Coherence in Conflict: Bringing Humanitarian and Development Aid Streams Together

Author(s)
Mowjee, T., Garrasi, D. & Poole, L.
Publication language
English
Pages
52pp
Date published
01 Nov 2015
Type
Research, reports and studies
Keywords
Development & humanitarian aid, Working in conflict setting, Conflict, violence & peace

The disconnect between humanitarian and development approaches has been a topic of policy debate since the 1990s, but there are now growing demands to re-focus and reconfigure international assistance and historic political opportunities to improve coherence and effectiveness across the ‘humanitarian-development divide’. 

An increasing proportion of the world’s poor people live in conflict-affected and fragile contexts and responding to the rallying cry of the Sustainable Development Goals to ‘leave no-one behind’ will require poverty eradication and development efforts in these most challenging contexts.

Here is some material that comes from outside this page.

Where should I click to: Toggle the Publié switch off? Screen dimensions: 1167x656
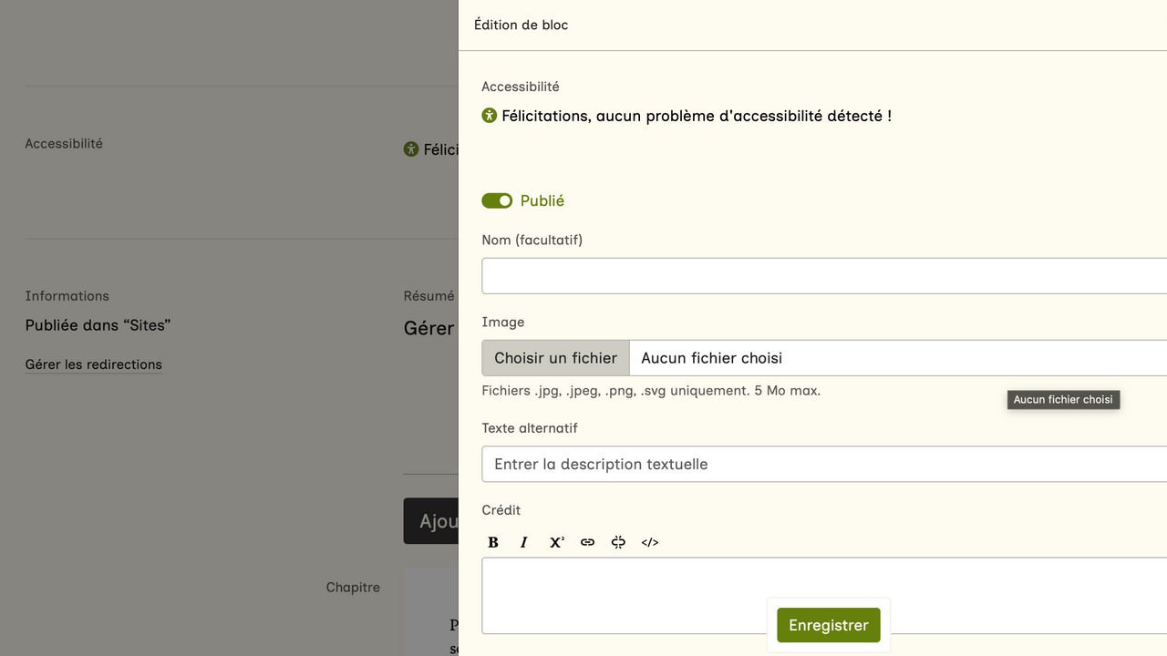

Humanitarian action, meanwhile, is already heavily concentrated in these environments, with around two-thirds of humanitarian funding from members of the Organisation for Economic Cooperation and Development’s Development Assistance Committee (OECD-DAC) spent in them annually. Consultations for the World Humanitarian Summit in Istanbul in 2016 have issued regular calls for far closer collaboration with development actors to address persistent vulnerability and build resilience in protracted crises. Humanitarian and development actors, therefore, have a clear shared interest in improving the efficiency and effectiveness of their engagement in protracted crises and conflict-affected contexts. 

In light of this appetite for change, the Danish Ministry of Foreign Affairs (MFA) commissioned a study to examine persistent challenges in the humanitarian-development nexus, which hinder coherent international responses. This study is based on case studies of Myanmar and Somalia, a document review, additional interviews conducted at global/ headquarters level and input from a high-level seminar hosted by the Danish MFA in Copenhagen in June 2015 to review and test preliminary findings.